Treinos, viagens e investigações: quem é a jovem presa por suspeita de gerenciar finanças do PCC no Paraná

A Polícia Civil prendeu, na última sexta-feira (29), em Jacarepaguá, Zona Oeste do Rio de Janeiro, Beatriz Leão Montibeller Borges, estudante de Medicina Veterinária acusada de atuar no setor financeiro do Primeiro Comando da Capital (PCC) no Paraná.

Segundo as investigações, Beatriz estava foragida desde março, quando conseguiu escapar de uma operação que levou à prisão de oito pessoas ligadas ao tráfico de drogas, lavagem de dinheiro e porte ilegal de arma de fogo em Curitiba. Após monitoramento, agentes localizaram a jovem em um apartamento na capital fluminense e cumpriram o mandado de prisão.

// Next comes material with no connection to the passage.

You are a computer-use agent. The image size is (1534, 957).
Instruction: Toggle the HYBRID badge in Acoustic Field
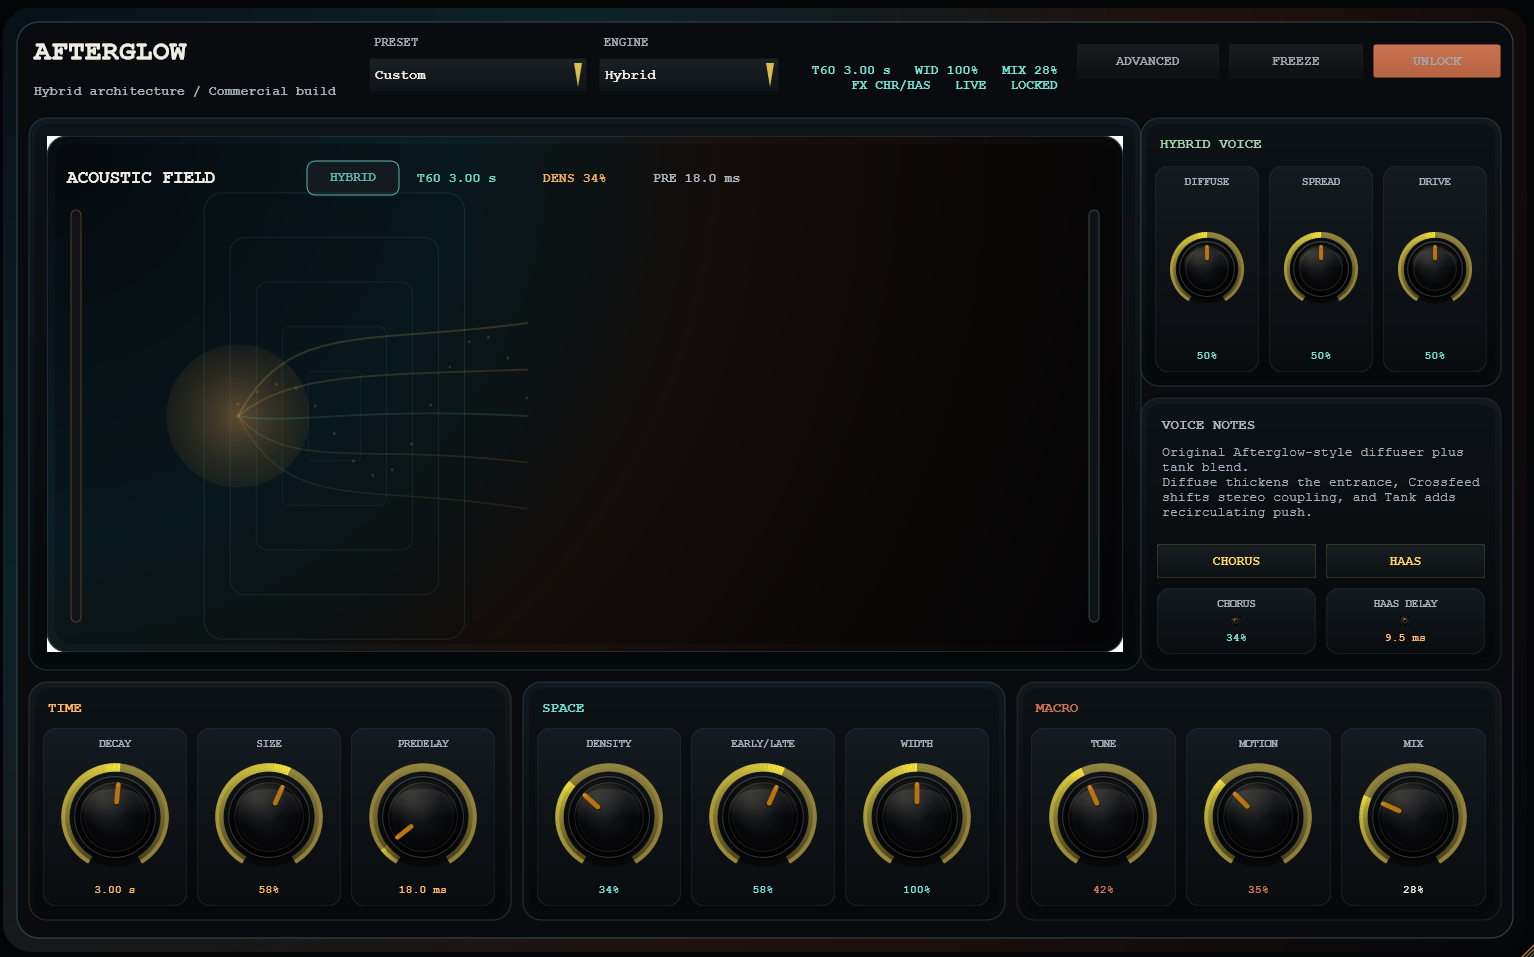coord(352,177)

Nas redes sociais, Beatriz exibia um estilo de vida marcado por viagens, festas e treinos em academias, o que, de acordo com a polícia, seria financiado pelo então namorado — apontado como um dos líderes do PCC no Paraná. A apuração indica que, a partir dessa relação, ela teria assumido funções de decisão dentro da organização, inclusive sobre movimentações financeiras.

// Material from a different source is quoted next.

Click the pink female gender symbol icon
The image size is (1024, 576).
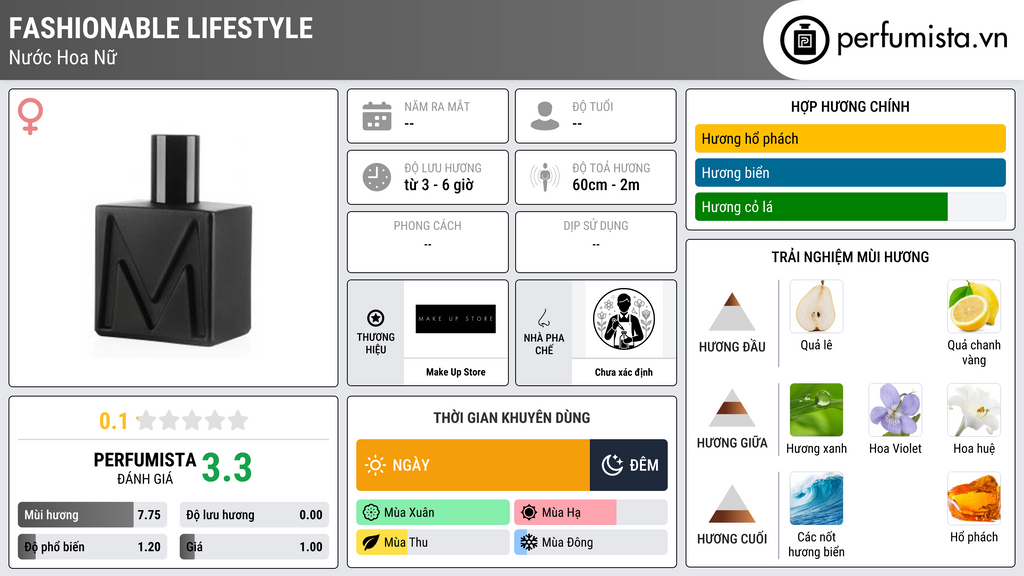pos(30,116)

Beatriz responde por associação criminosa, tráfico de drogas e lavagem de dinheiro.

📌 Defesa contesta acusações
Em nota, os advogados afirmaram que a estudante estava hospedada temporariamente em um imóvel alugado via Airbnb e negaram a versão de que ela vivia em apartamento de luxo. A defesa também rebateu a caracterização de “vida de ostentação”, alegando que não condiz com a realidade da investigada.

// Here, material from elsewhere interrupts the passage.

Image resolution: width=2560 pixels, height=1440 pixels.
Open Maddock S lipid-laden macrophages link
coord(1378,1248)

Os representantes ainda reforçam que o homem citado nas investigações seria “ex-namorado” da jovem e que seu nome foi incluído no caso apenas após a apreensão do celular dele, onde havia registros de pagamentos em nome de Beatriz. A defesa sustenta que não há comprovação de participação direta em atividades ilícitas e destaca que ela é mãe de uma criança menor de 12 anos.